Till recently, stocks in the road construction space had enjoyed a good run on the bourses, all thanks to the healthy award of contracts by the National Highways Authority of India (NHAI), which ensured revenue visibility for many companies, at least for the next couple of years.

But over the past three months, the shares of companies such as Dilip Buildcon, Sadbhav Engineering, NCC and KNR Constructions have fallen by 22-42 per cent, faring poorly compared to the BSE Midcap (-7.3 per cent) and the BSE 500 (0.4 per cent). Other stocks in the segment have corrected by 12-20 per cent. Analysts tracking the segment have flagged concerns over execution delays, difficulties in funding tie-ups, rising interest rates and political risks.

Execution concerns

The NHAI has awarded contracts for the construction of 8,000 km of highways in FY18 and is expected to hand out deals for another 10,000 km in FY19. And though companies have consistently won orders, the key issue is execution.

Says Deepak Jasani, Head of Retail Research, HDFC Securities: “Though the companies are flooded with orders (average book-to-bill ratio is between 3-4 times), investors are worried about the pace of execution of the orders, especially due to land acquisition issues and funding tie-ups on the equity and debt components.”

bl PO09Pg1fundingcol


Binod Kumar Modi, Senior Research Analyst, Reliance Securities, concurs: “Increasing execution concerns of newly-bagged projects (especially on the hybrid annuity model), led by funding constraints, and the recent reversal in the interest-rate cycle, were prime reasons for the sharp fall in the construction stocks. These were accentuated with the rout seen in mid-caps and small-caps.” With many public sector banks (PSBs) under severe stress, loans are not readily forthcoming for highway projects. Even in the HAM (hybrid annuity model) model — where the government bears 40 per cent of the costs — tying up funds has been challenging.

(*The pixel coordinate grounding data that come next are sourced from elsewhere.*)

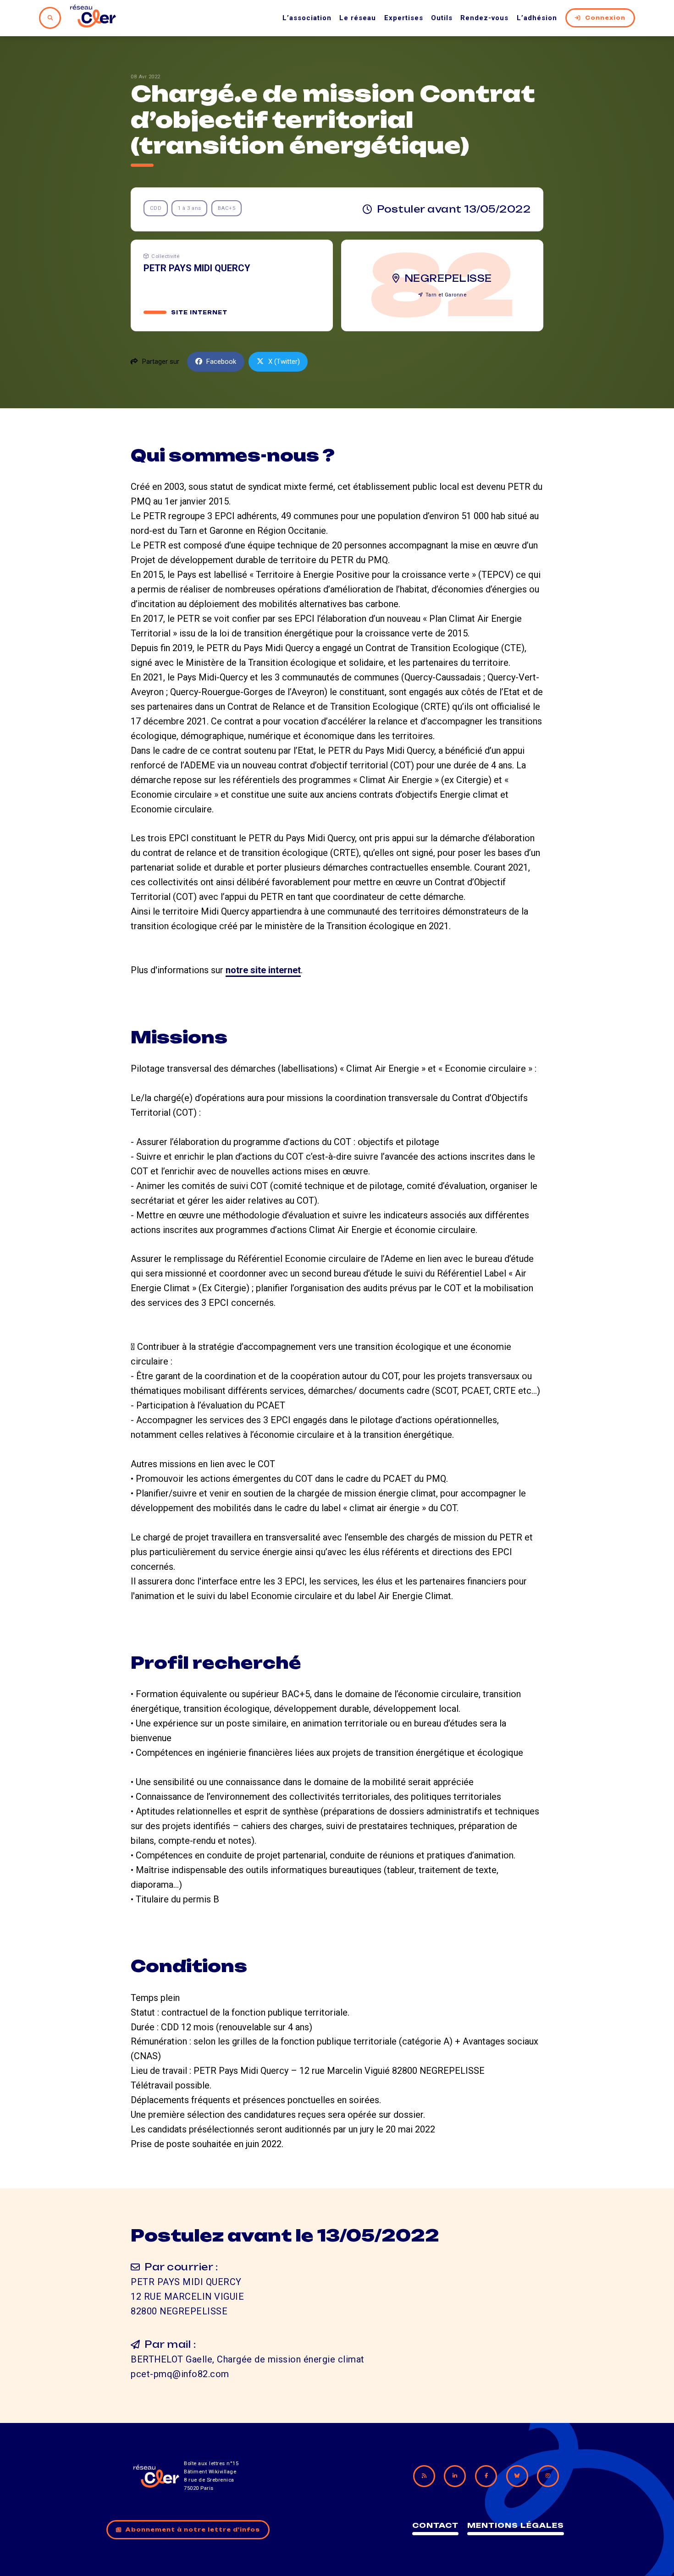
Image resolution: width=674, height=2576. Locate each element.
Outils (442, 18)
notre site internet (263, 970)
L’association (306, 18)
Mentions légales (515, 2525)
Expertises (403, 18)
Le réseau (357, 18)
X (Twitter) (284, 361)
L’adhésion (537, 18)
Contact (435, 2525)
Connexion (605, 18)
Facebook (221, 361)
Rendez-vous (484, 18)
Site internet (199, 312)
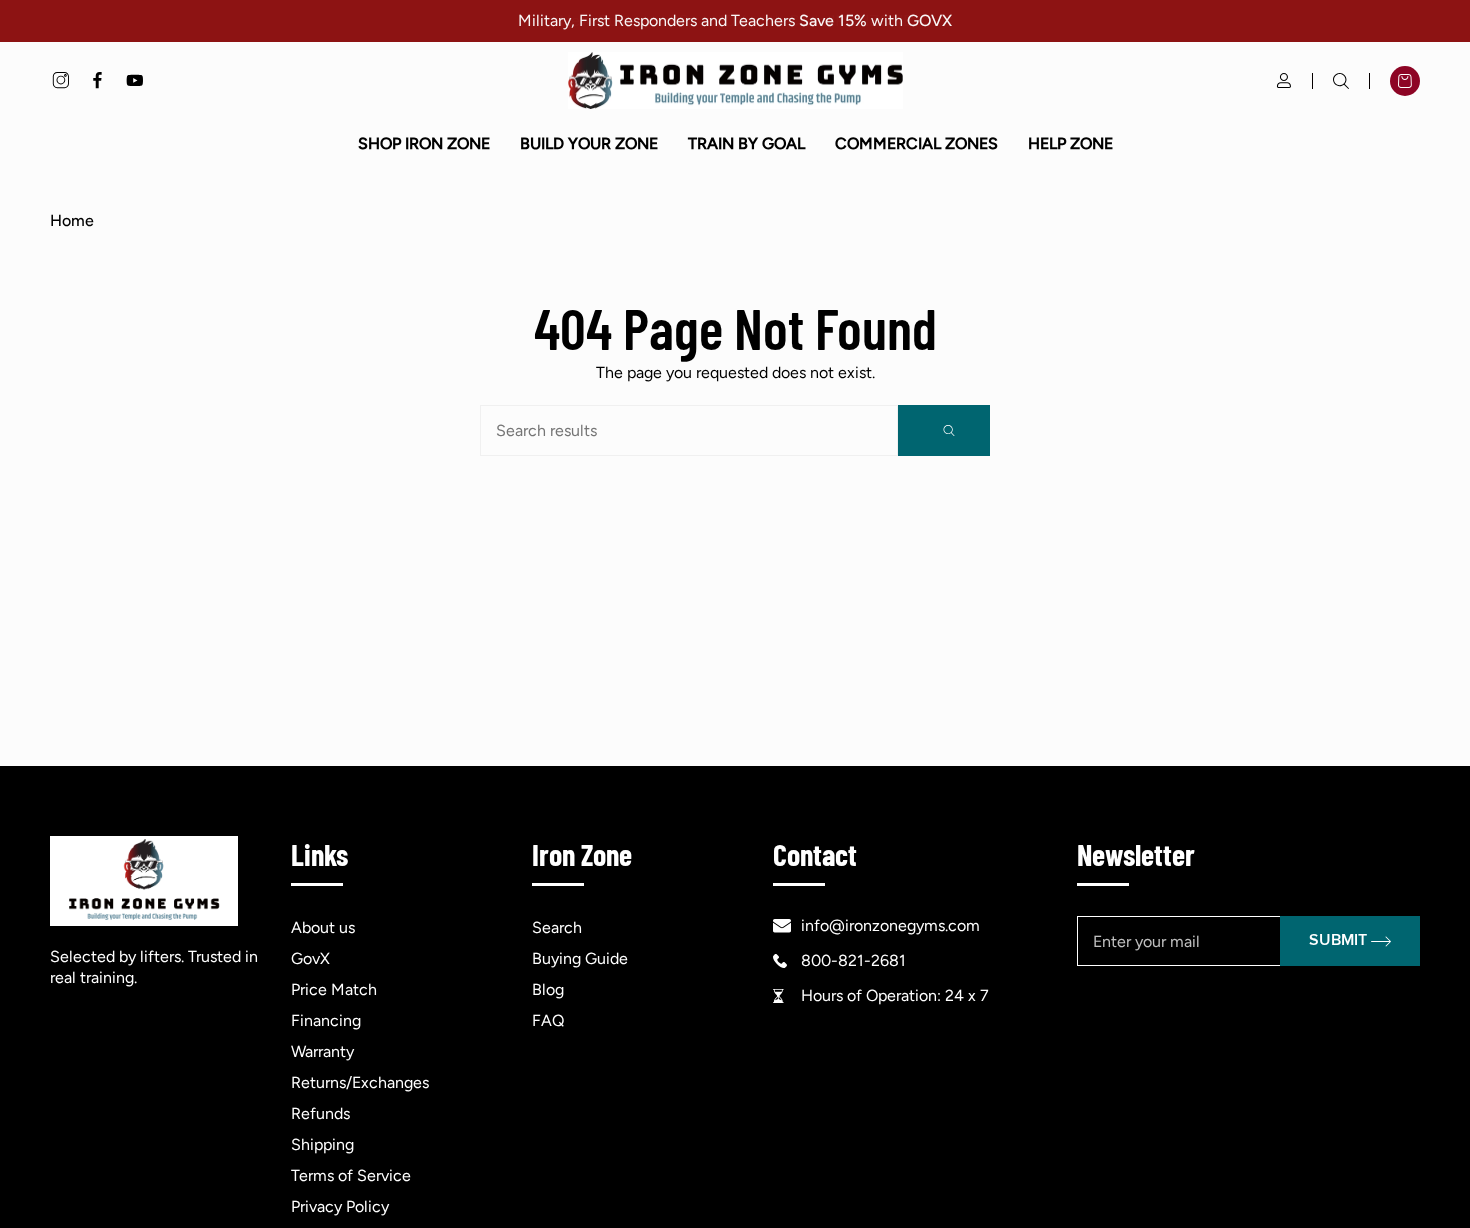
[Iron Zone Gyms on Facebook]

“Considering that HAM road projects constitute around 45 per cent in volume terms, and over 60 per cent in value terms, of total road projects awarded in FY18, construction companies require substantial capital for equity infusion in the next couple of months for financial closures. We believe there are concerns due to the capital crisis in PSBs,” says Modi.

Jasani expands on the point: “With 11 PSU banks already under PCA (preventive corrective action) and another six likely to be included, the availability of debt for these companies could be a challenge, unless private banks take their place. Companies owning SPV (special purpose vehicle) assets are trying to encash this portion to raise funds for the equity component of new orders.”

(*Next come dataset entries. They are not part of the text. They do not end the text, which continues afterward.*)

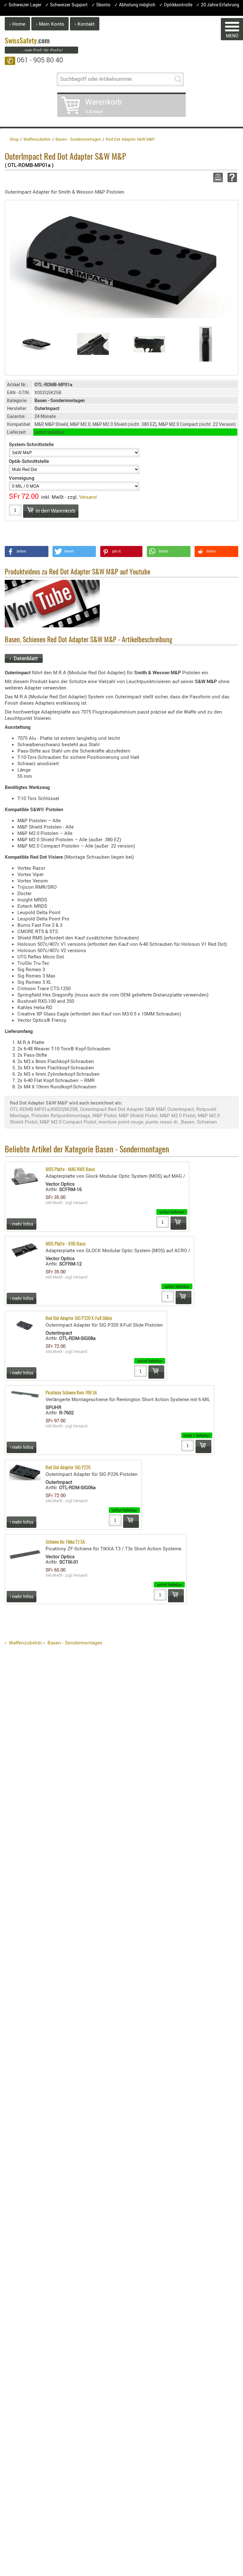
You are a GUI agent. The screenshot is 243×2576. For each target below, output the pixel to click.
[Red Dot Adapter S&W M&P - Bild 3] (149, 344)
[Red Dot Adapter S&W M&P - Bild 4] (206, 344)
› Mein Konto (50, 24)
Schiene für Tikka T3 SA (65, 1542)
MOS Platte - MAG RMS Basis (70, 1169)
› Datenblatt (23, 658)
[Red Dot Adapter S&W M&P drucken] (217, 177)
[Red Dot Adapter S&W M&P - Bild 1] (37, 344)
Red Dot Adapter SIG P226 (68, 1467)
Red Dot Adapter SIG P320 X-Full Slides (79, 1318)
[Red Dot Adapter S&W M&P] (121, 261)
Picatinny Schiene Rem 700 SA (71, 1393)
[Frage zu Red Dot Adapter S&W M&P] (231, 177)
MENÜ (232, 36)
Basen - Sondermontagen (75, 1642)
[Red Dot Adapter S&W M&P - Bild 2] (93, 344)
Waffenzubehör (25, 1642)
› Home (17, 24)
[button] (26, 551)
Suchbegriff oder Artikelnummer (96, 78)
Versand (88, 497)
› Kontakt (85, 24)
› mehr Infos (21, 1224)
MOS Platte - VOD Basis (66, 1244)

Political risks are not to be discounted as well. “There is concern about the political outcome of the general elections and the importance that would be given to the roads sector by the new government,” Jasani adds.

NHAI’s lending hand

However, the NHAI has been trying to help out the companies, say analysts. According to Pranav Mehta, Research Analyst at Equirus Securities, “NHAI is actively engaging with lenders to allay their apprehensions regarding the funding of HAM projects. It is also working aggressively on providing the required land/right of way on time to the winners of projects.”

So, should investors start buying these stocks? Jasani strikes a note of caution: “Till there is clarity on the composition of the new government and on their policies, these stocks may bounce up a bit but are unlikely to revisit the recent highs.” However, Modi and Mehta advocate selective exposure to road construction stocks.